## DESCRIPTION OF THE TASK
Two lines in the data below mark the range: the one with "Select Keras 2.1.6 version text" and the one with "This screenshot has height=518, width=918.". Return both, along with every line between them, exactly.

(DATA RECORDS)

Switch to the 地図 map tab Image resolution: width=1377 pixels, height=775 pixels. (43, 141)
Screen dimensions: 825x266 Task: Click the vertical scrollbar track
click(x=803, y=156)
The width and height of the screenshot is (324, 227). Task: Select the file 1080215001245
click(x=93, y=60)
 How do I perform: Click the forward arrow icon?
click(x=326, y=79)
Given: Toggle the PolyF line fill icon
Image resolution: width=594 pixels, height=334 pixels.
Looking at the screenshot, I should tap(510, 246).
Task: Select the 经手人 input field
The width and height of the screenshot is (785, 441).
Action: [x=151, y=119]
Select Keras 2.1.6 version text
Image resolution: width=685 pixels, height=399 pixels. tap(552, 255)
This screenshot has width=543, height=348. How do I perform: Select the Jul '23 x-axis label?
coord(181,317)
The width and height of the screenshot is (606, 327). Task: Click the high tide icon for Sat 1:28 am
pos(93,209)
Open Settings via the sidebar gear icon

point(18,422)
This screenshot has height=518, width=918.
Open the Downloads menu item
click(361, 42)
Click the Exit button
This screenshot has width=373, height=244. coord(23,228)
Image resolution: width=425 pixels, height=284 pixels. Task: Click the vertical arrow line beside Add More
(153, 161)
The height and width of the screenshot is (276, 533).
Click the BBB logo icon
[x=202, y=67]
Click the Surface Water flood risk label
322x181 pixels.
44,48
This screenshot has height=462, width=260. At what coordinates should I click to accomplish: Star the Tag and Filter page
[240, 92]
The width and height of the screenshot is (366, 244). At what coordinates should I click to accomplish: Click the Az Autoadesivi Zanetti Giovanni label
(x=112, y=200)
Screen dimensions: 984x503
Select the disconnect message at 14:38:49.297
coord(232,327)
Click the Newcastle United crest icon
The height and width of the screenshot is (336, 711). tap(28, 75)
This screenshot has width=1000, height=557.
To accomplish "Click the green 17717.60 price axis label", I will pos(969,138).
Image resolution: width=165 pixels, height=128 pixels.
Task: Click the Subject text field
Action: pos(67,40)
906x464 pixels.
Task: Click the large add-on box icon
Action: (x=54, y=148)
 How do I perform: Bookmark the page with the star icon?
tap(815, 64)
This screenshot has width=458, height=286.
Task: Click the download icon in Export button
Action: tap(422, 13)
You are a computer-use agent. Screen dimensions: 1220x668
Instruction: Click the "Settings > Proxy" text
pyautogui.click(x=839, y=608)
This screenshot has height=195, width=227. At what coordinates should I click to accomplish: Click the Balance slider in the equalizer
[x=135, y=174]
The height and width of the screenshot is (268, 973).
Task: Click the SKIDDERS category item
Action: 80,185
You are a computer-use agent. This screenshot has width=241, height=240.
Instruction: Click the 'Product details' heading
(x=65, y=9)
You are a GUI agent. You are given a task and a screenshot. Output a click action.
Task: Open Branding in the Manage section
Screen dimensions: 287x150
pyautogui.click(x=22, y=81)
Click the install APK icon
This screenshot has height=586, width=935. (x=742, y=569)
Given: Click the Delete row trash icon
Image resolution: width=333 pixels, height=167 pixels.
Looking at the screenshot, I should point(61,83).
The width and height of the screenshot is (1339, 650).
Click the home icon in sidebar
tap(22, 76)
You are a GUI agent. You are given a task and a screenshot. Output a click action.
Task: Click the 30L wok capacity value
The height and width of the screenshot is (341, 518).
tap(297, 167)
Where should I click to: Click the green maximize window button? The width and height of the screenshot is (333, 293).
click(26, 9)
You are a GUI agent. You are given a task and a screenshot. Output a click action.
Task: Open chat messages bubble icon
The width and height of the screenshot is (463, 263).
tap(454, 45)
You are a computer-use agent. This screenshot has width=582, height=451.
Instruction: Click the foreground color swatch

(End DATA RECORDS)

## SOLUTION TO THIS TASK
Select Keras 2.1.6 version text
Image resolution: width=685 pixels, height=399 pixels. tap(552, 255)
This screenshot has width=543, height=348. How do I perform: Select the Jul '23 x-axis label?
coord(181,317)
The width and height of the screenshot is (606, 327). Task: Click the high tide icon for Sat 1:28 am
pos(93,209)
Open Settings via the sidebar gear icon

point(18,422)
This screenshot has height=518, width=918.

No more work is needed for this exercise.